Tuesday 9 December 2014

Who to follow into the Revolution? Brand or Bevan?

I've just finished Russell Brand's much-vaunted book Revolution which I really, really wanted to like. Unfortunately it was not to be. Here's why..

I found it to be a very long slog and I suspect that it may be destined for a place on the list of books that are bought but never finished (can anyone honestly say that they got to the end of Stephen Hawking's A Brief History of Time?). All of Brand the comedian-cum-film-star-cum-people’s-revolutionary-cum-mockney-bloke is there. His need to be noticed is on every page and his unwillingness to get out of the way of the story confused/infuriated this reader at every turn. He likes to think of himself as plain speaking but this plainness does not extend to his writing. Here's a fairly typical sentence. ‘The significance of consciousness itself as a participant in what we perceive as reality is increasingly negating what we understood to be objectivity’. Clear as mud, eh? In a half-baked manifesto towards the end, he says "we know what has to change: corporate tyranny, ecological irresponsibility and economic inequality". That much we can agree on, but how do we bring about that change? Precious few suggestions for this and I suspect we'll have to wait until Revolution II to find out how to do that.

In interviews to promote Revolution, Brand has said that he is prepared to die for his beliefs. Before that time comes, the rest of us may have died from boredom. Can any Revolution begin with a yawn? But I'm being unkind: bludgeoned and bored I might have been but I have to admit that he certainly has been successful at getting ideas that others have been articulating far more coherently and for far longer, heard by a much wider audience. Perhaps that's his role in life - agent provocateur for the superficially impressed?
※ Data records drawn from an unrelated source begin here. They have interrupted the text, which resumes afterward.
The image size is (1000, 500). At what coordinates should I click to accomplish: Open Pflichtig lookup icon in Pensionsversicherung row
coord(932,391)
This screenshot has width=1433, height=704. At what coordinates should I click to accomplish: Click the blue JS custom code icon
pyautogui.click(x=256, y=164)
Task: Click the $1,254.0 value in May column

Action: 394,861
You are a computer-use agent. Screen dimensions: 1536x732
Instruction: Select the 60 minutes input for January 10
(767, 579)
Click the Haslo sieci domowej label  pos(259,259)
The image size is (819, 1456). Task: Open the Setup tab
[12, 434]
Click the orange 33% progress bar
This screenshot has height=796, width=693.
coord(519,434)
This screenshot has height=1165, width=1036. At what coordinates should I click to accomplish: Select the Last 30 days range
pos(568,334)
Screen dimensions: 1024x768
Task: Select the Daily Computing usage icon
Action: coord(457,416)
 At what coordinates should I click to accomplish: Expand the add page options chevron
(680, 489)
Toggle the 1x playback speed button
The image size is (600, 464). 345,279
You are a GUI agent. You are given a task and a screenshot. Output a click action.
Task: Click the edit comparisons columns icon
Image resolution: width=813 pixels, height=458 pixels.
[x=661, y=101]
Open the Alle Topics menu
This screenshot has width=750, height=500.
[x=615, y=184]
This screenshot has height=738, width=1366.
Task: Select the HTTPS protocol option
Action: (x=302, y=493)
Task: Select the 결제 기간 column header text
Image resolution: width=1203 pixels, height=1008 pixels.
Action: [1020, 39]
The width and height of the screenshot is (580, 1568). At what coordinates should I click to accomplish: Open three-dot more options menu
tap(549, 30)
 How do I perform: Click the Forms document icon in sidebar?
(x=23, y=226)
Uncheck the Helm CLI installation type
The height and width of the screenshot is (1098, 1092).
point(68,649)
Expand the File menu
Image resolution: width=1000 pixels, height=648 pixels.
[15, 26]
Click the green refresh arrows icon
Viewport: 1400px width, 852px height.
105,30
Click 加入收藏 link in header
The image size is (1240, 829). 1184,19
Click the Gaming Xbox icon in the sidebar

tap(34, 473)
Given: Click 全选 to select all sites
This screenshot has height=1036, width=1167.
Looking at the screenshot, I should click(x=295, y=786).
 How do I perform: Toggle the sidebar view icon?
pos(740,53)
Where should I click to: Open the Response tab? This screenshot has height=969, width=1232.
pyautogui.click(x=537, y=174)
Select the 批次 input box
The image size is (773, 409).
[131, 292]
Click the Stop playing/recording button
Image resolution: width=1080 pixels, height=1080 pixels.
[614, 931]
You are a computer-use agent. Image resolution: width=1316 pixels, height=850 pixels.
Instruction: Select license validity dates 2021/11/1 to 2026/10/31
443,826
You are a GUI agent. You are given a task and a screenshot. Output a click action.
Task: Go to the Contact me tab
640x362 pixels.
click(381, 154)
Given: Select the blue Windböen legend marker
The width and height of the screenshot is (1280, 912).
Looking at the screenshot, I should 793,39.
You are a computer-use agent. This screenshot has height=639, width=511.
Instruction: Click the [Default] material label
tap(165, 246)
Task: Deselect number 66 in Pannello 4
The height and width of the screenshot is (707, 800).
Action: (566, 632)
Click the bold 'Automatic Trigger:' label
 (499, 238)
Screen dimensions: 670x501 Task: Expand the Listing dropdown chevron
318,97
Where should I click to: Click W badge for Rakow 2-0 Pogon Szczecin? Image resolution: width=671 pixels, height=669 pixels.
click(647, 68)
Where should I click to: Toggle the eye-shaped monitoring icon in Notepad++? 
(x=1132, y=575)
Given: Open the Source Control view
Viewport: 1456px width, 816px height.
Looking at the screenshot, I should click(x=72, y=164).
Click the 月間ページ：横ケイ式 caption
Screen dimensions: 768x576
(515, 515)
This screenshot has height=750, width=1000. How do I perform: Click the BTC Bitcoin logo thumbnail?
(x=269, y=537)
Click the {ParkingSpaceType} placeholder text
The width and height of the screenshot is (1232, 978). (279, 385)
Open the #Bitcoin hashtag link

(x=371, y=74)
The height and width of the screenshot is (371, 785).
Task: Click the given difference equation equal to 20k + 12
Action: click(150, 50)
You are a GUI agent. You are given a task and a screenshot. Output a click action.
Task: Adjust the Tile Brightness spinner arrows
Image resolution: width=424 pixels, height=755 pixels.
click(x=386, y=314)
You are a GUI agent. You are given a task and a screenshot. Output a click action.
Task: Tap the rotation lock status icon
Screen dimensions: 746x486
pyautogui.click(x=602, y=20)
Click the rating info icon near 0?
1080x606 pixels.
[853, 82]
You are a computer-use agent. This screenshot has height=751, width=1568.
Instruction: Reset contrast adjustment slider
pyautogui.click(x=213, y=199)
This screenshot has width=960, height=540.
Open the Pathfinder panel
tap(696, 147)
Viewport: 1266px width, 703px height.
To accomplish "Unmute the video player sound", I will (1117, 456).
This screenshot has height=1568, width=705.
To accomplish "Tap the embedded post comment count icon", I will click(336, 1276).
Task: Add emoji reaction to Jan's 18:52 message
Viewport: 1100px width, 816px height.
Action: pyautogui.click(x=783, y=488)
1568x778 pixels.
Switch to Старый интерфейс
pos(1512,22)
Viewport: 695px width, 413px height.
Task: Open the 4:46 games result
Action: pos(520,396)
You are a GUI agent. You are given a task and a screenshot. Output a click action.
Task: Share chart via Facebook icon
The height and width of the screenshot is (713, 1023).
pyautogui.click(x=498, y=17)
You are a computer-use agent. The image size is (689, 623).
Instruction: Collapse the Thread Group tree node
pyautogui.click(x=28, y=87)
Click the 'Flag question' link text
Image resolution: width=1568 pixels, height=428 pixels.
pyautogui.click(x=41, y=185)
If you are looking for a 'grown up' book on politics, I can thoroughly recommend Aneurin Bevan's In Place of Fear. It hits all the spots that Brand misses by a mile. Written in the early 1950s, it is as relevant today as it was when it first came out. Bevan believed that Democracy and Socialism (not Communism) go hand in hand and that the unrestrained free-market undermines democracy. Rather than an economy based on the attempt to frighten people into working harder by allowing many to fall into unemployment, poverty and homelessness pour encourager des autres, Bevan proposed that government provides for the basic needs of all through a comprehensive welfare system and more control of the nation's resources and infrastructure. It's a programme of social democracy that seems to be gaining renewed support in the UK and it's one that Blair/Brown/Milliband have long left behind - and look at the electoral price they have paid. But let's leave that for another day.